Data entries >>
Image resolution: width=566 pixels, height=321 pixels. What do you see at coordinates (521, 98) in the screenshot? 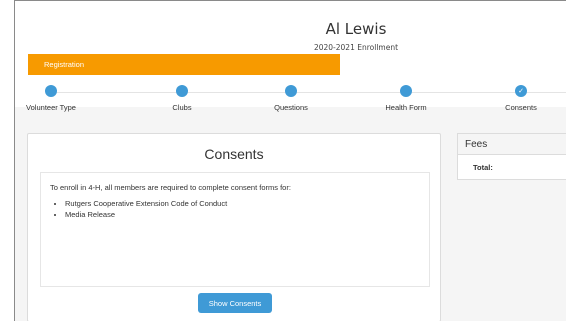
I see `step-consents: ✓ Consents` at bounding box center [521, 98].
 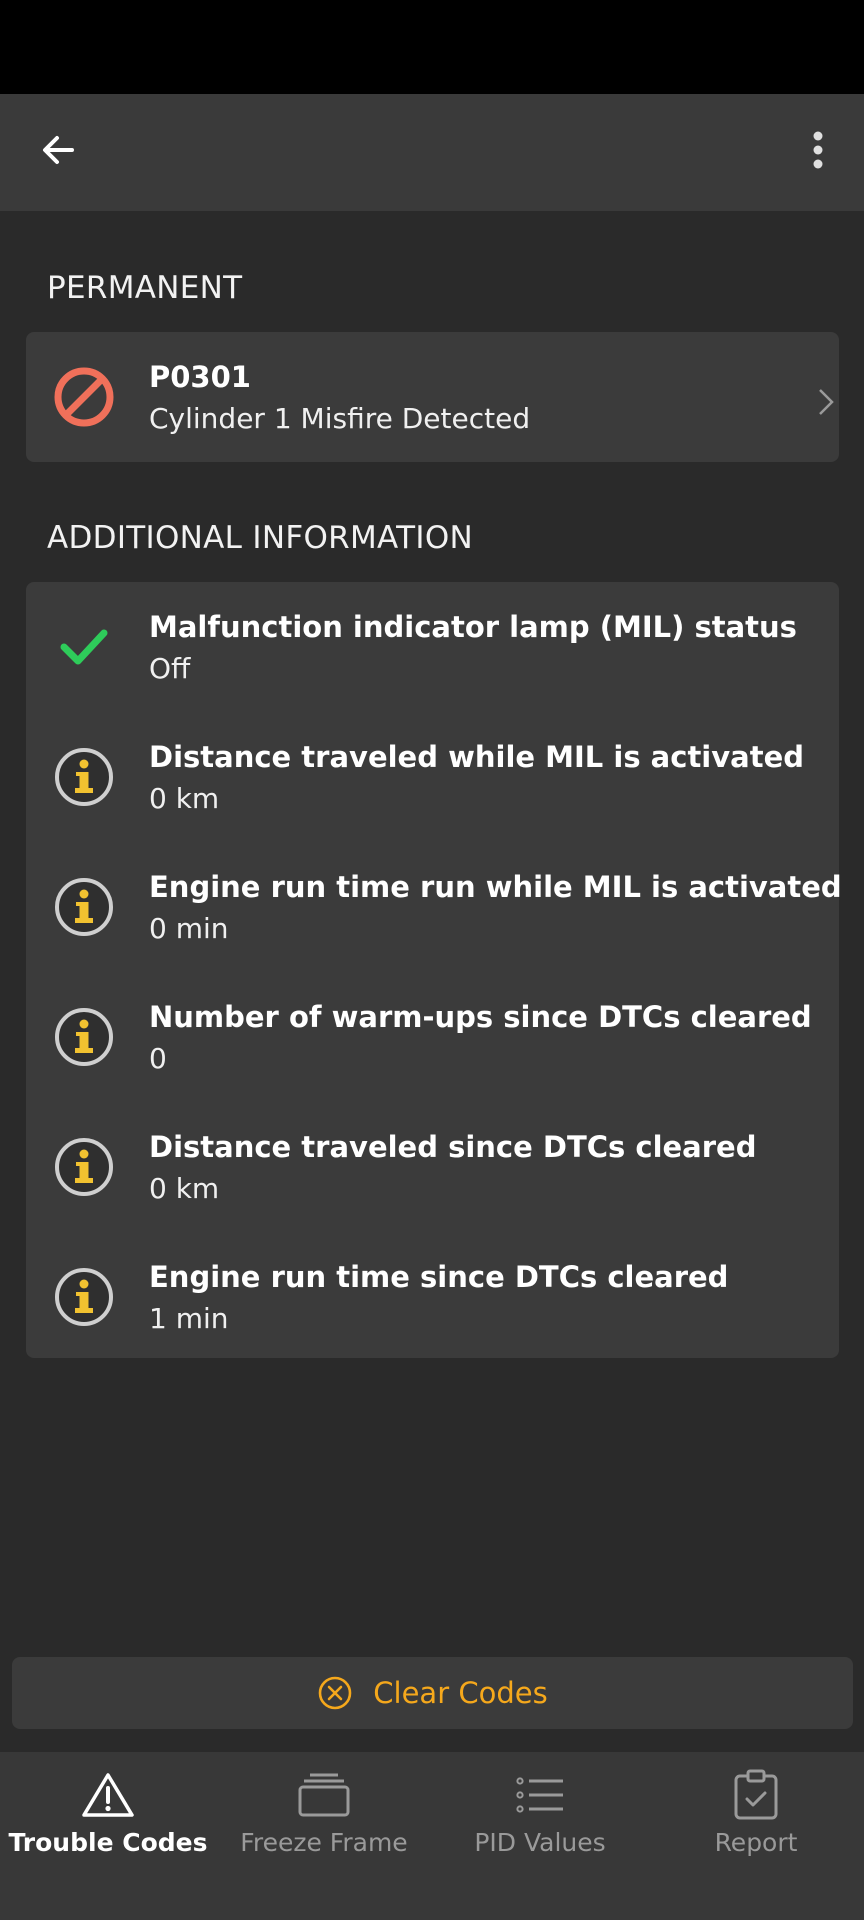 I want to click on dtc-description: Cylinder 1 Misfire Detected, so click(x=340, y=418).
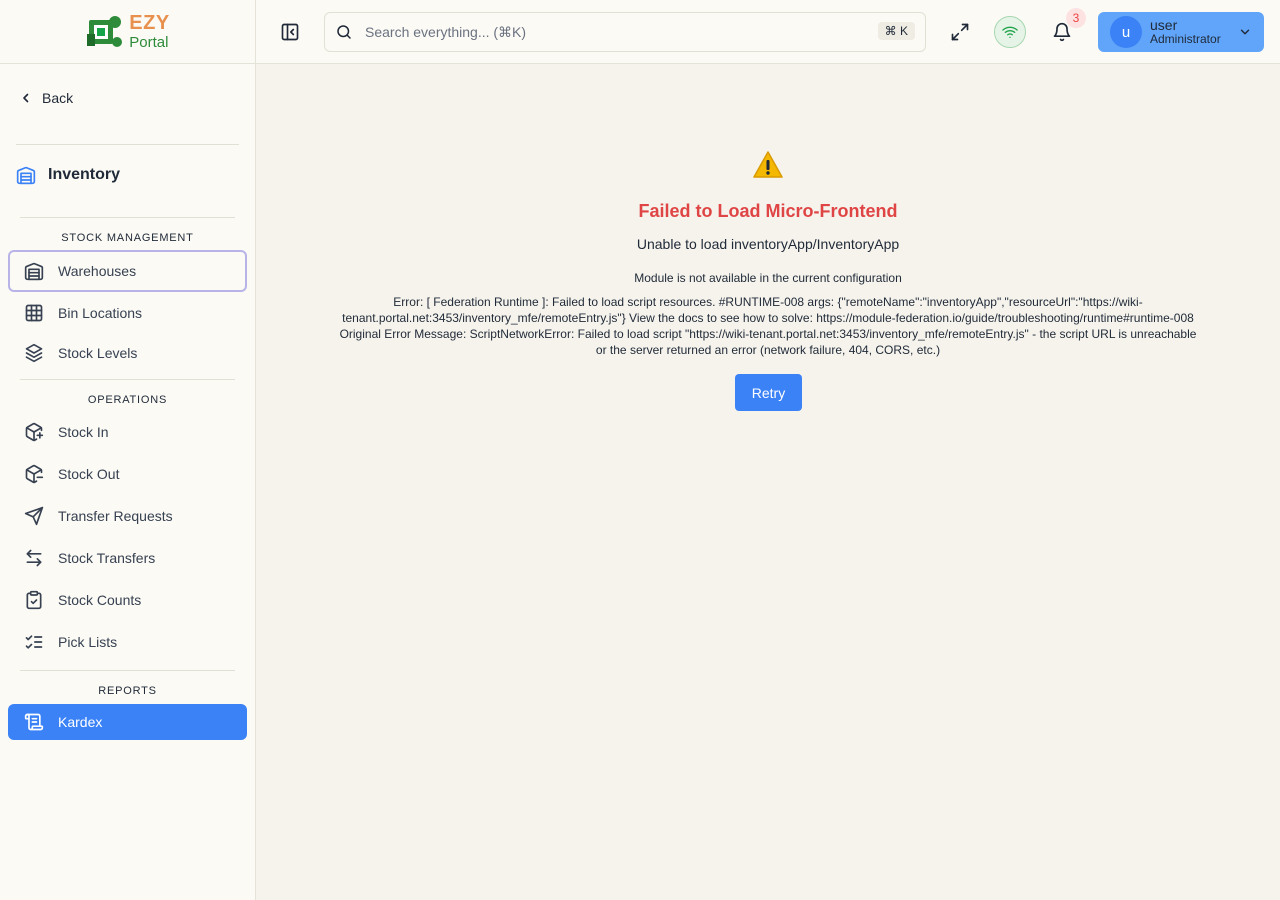  I want to click on user-name: user, so click(1164, 26).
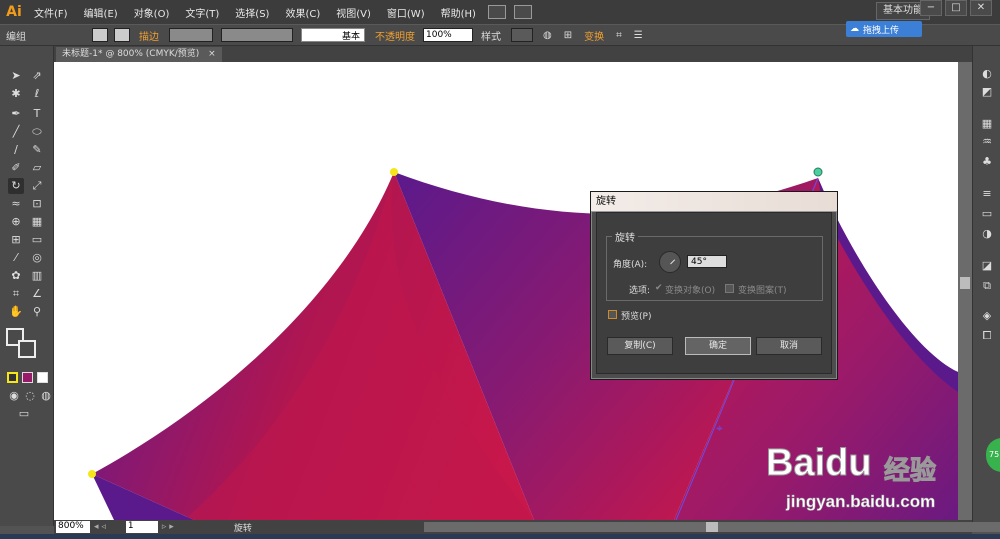 Image resolution: width=1000 pixels, height=539 pixels. I want to click on minimize-button: −, so click(931, 8).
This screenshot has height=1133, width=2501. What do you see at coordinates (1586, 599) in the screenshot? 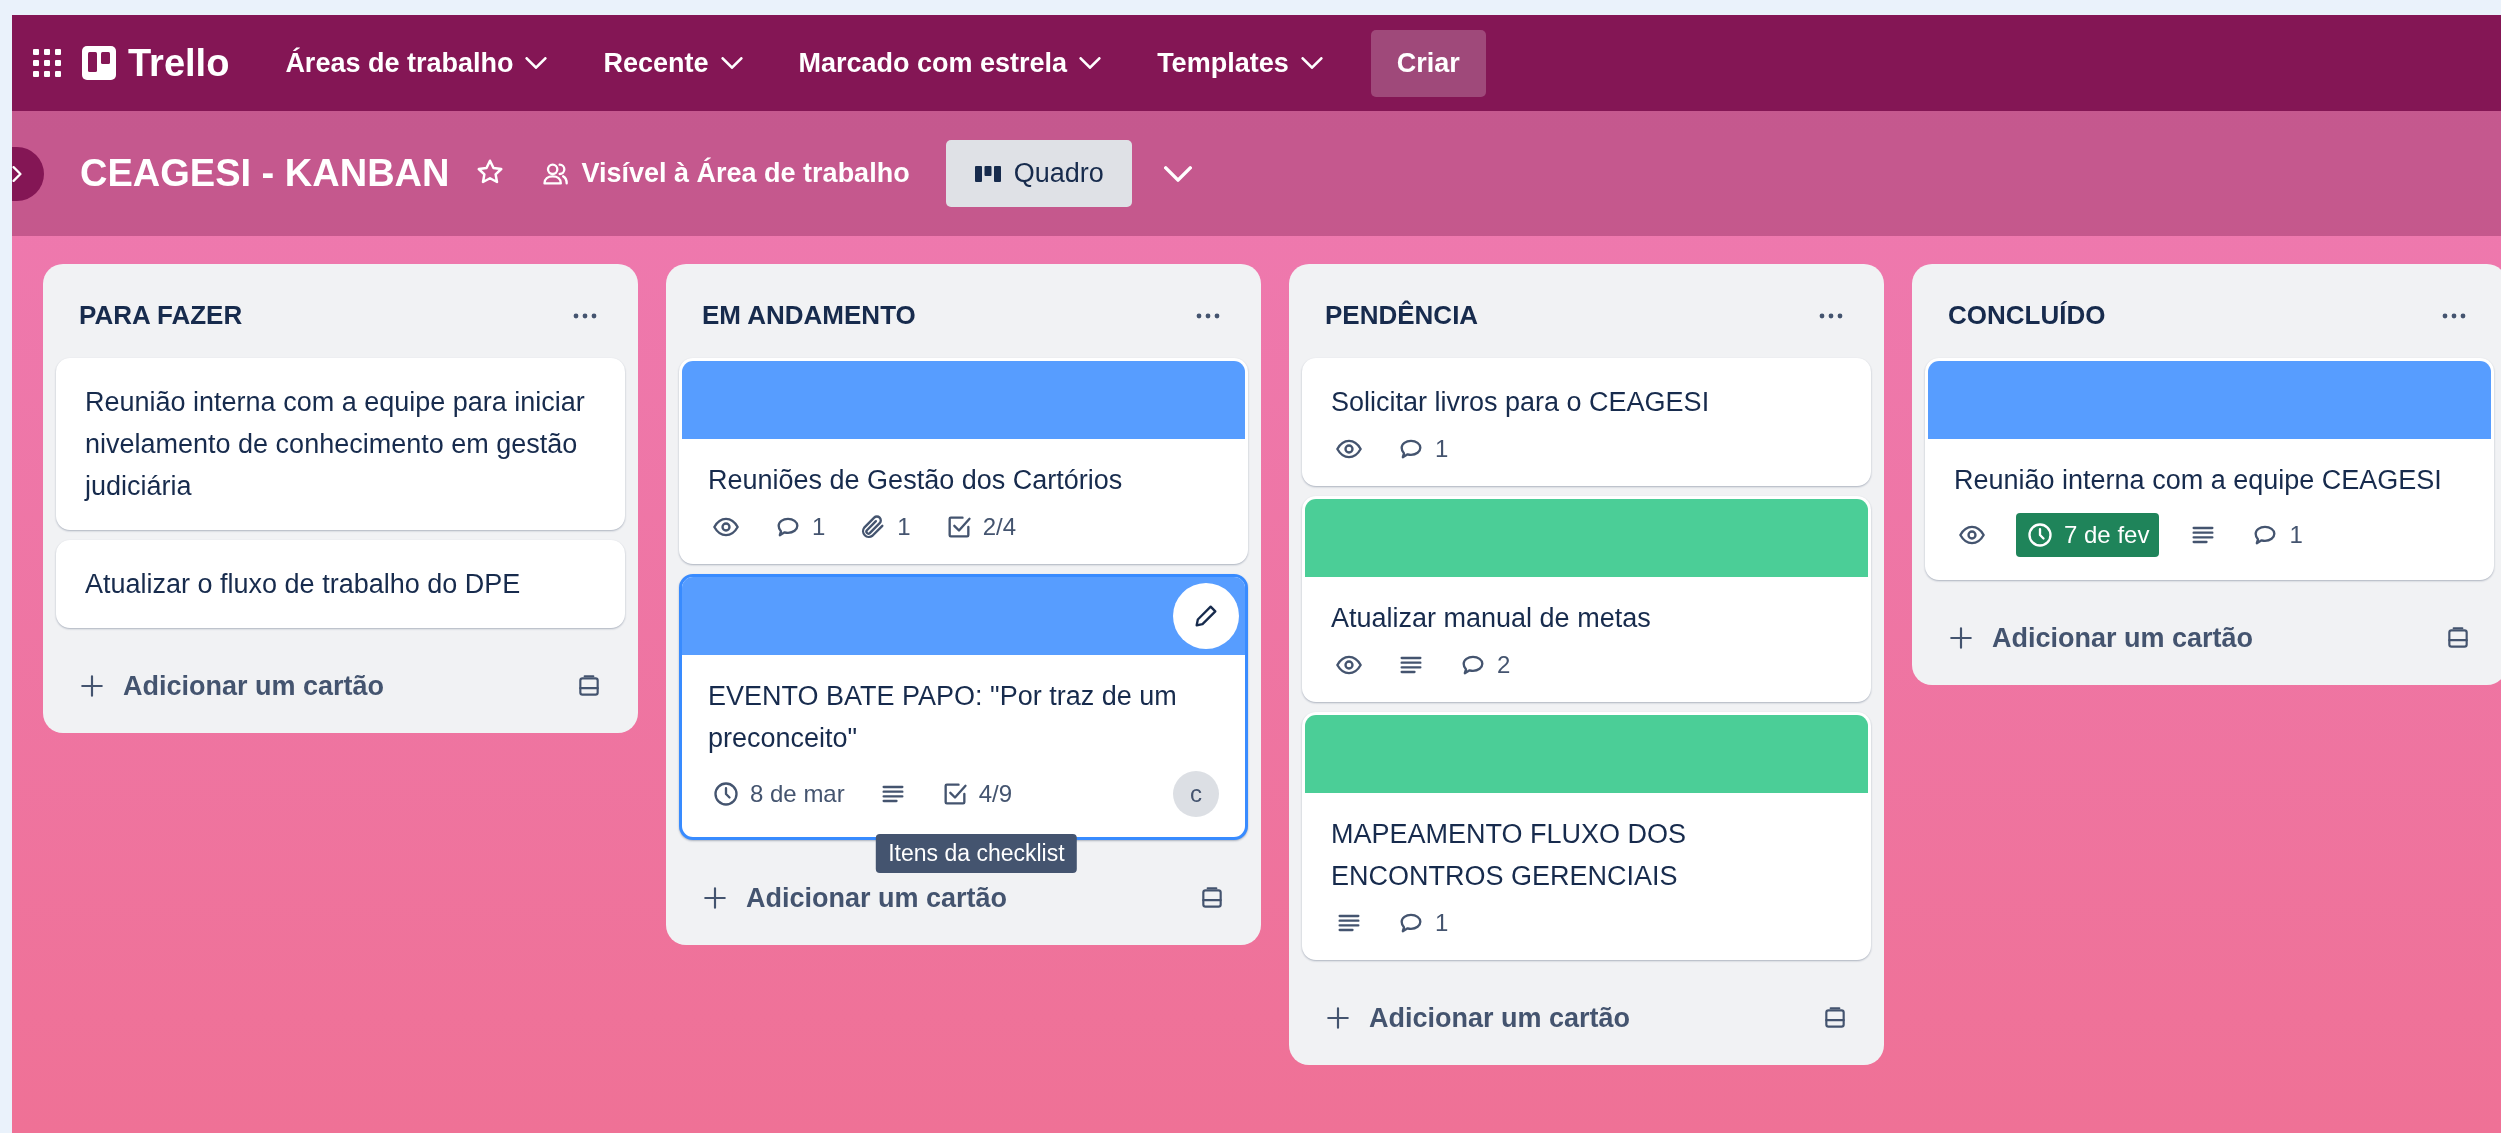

JOB ITEM >>
Can you reproduce every row above word for word, leaving out the pictures?

RESPONSE TO THE TASK >>
Image resolution: width=566 pixels, height=321 pixels. What do you see at coordinates (521, 98) in the screenshot? 
I see `step-consents: ✓ Consents` at bounding box center [521, 98].
  I want to click on dtc-description: Cylinder 1 Misfire Detected, so click(x=340, y=418).
  I want to click on user-name: user, so click(1164, 26).
 Image resolution: width=1000 pixels, height=539 pixels. I want to click on minimize-button: −, so click(931, 8).
This screenshot has height=1133, width=2501. What do you see at coordinates (1586, 599) in the screenshot? 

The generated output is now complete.